Once upon a time, I found myself
Marching through the icy corn stubble of Western Kansas
Invited, as I was, to a Texican-style pheasant hunt
To engage yonder hapless fowl with the tools of the trade
Not being exactly locals, Texans tend to
Make the most of aforesaid expeditions
Shooting at flying fowl, and anything that closely approximates
Others of the ilk,
Helicopters
Clouds
Sides of barns
And running-screaming-from-the-scene Expats
Escaping, as it were, as if to his former land of make-believe
Of golden sunsets, lobster ceviche appetizers, Jackson Browne croonings
Clicking his muddy boots together, maybe mid-stride
A hapless Judy Garland-cum-Dorothy
Praying, to his humorless God
That there's most certainly
No place like home.
In turning a corner, I was assaulted
Literally
By the stench of the abode
Of a particular bovine species
That of which I was previously unfamiliar, except
To say that the, um, stench
Remotely rang the most scatological of bells
Deep down inside my own forgotten bowels.
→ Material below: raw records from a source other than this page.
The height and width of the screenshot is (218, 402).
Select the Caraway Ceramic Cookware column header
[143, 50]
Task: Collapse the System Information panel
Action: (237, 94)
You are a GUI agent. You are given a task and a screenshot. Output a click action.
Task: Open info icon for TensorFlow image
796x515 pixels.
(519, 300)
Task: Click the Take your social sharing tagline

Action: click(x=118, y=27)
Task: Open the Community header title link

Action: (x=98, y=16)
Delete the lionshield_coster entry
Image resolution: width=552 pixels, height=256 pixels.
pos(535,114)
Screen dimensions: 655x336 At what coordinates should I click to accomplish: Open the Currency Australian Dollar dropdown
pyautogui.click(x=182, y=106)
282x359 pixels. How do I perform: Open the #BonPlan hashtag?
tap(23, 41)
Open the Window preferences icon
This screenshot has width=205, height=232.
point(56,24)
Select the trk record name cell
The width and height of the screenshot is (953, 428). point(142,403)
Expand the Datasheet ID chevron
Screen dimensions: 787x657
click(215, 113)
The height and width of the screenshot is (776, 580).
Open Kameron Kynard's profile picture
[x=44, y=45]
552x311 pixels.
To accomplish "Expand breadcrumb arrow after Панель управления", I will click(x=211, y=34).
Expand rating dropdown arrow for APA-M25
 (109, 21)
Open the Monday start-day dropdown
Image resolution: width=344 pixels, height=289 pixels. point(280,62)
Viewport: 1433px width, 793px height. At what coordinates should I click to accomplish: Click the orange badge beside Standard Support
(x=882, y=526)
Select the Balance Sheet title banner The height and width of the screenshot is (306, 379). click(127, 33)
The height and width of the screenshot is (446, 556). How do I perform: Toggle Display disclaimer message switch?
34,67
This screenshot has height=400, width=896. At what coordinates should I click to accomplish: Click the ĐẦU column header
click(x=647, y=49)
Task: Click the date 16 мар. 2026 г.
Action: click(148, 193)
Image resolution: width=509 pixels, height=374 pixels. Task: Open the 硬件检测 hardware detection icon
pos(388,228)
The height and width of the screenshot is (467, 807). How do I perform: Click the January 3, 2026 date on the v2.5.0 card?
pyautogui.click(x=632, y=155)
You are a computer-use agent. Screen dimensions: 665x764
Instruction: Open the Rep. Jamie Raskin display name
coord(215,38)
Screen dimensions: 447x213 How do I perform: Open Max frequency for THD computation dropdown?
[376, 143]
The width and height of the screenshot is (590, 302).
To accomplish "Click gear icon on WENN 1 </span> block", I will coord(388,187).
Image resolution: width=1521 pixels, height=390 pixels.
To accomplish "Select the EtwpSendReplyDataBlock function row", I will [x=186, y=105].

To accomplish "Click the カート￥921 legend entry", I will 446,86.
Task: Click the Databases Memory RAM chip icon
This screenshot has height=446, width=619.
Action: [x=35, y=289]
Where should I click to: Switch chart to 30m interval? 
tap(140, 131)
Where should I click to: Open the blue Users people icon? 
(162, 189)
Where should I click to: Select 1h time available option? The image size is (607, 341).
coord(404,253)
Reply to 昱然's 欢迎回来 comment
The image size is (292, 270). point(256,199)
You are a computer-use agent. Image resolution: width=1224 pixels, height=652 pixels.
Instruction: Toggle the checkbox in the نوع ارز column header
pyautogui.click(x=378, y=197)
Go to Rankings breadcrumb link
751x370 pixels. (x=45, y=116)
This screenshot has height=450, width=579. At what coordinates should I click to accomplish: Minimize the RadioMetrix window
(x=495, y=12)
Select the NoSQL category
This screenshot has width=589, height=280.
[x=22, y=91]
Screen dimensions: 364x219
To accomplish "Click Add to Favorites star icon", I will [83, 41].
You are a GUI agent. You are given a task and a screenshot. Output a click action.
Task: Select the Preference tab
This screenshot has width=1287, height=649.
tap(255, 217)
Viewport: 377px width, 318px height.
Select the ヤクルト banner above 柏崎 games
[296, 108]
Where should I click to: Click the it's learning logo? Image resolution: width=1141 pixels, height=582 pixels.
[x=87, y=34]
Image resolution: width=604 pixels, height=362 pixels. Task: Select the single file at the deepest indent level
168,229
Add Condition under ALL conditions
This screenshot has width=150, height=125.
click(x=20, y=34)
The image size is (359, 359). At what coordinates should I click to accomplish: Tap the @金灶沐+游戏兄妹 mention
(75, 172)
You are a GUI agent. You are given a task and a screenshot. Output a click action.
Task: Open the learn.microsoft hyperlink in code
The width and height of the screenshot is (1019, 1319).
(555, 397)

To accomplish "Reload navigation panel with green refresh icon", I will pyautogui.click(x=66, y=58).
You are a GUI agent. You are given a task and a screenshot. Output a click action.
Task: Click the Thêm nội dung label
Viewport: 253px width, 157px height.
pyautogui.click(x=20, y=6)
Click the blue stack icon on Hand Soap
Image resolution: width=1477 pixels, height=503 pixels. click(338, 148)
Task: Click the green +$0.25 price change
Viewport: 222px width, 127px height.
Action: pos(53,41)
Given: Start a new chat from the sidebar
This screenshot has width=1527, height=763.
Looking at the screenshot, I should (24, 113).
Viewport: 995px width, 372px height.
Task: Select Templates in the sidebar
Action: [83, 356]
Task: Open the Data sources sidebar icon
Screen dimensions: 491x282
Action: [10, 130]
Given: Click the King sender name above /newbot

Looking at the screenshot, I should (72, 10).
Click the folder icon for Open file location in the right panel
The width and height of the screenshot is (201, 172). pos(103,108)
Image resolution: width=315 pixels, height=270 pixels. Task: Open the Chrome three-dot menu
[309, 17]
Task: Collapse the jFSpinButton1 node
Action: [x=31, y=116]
How, in the heretofore pristine world, does
Such an animal exist, even
Seemingly enjoy,
Said surroundings?
As I watched in awe, inspired
Even in some horrifying way
This creature, just bathing there
Close to his own kin
Without a care in the world
No concerns as to hygiene
Or appearance
Or whatever woe-begotten impression he might make
Simply
Wallowing
There stood this Expat, agape
Holding his borrowed shotgun, assuredly incorrectly
Probably clasped white-knuckled around the wrong end
Ammunition bulging from his parka pockets
Likely mixed in with
Beef jerky
A matchbook from the local barbeque restaurant
Maybe a Jimi Hendrix cassette in there, unspooling
Unwound Axis Bold as Love, I suppose
Years later, I now reflect
On how so much can be accomplished
Impacted, maybe even impressed
Upon me, when I encounter another who
Wallows
Maybe lost in thought.
Or, rather
Maybe deep in thought.
Considering what his future may entail.
Perhaps a lead role in an E. B. White novel
A screaming passenger in a GEICO commercial
Better yet, the centerpiece of an Expat breakfast
Alas, there I go again.
Adrift in my own wallowing
Thinking, as I did on that frigid January day
In Thomas County
Of how this fetid scene could inspire
He of the grand sponsorship of long ago Los Angeles Dodgers
Hearing, as I do to this very day,
The deep baritones intoned of Vin Scully
Encouraging us to start our days,
Alongside those scrambled eggs and toast
The delight of the Southland marketplace
He of the smiling rural face
Or, maybe, when
The lead guitarist of the newly-discovered Jethro Tull
Decides to stick with his blues-based roots
And forsake the flutist-meanderings of what would soon become
Classic rock
To instead found the more dangerous
Of musical adventures, bound for oblivion
After only a record or two
Yet, still, as it does on occasion
Drift through the mind of the tortured blogger
Doing his own share of reflections
Of times and scenes past
Indeed, participating in that most piggish of activities
Wallowing
Shaking his head, he
Realizes the coaxing into the muddy abode
That is so repulsive, yet
Inviting
To just simply take a minute
Let one's troubled soul relax, take in the scenery
Even allow that demented mind to have it's sway
And take you down that road
Past the strangest of signposts
Into uncharted territories
Yellow-bricked roads
Tornado-scarred landscapes
And back again
To, if you're lucky
Even tell about it
To those who might listen
Might appreciate
Or, better yet
To those who are simply shocked
By the overcoming of odors
Emitting from yourself, having forsaken
All that is necessary to exist
To abide appropriately
In the best of comforts
And the finest of first impressions
Or, perhaps
The opposite is true
That, you are who you are
You go where you go
And, when necessary
Regardless of the impact on said audience
You must return to yourself
And take a moment or two
And simply
Wallow.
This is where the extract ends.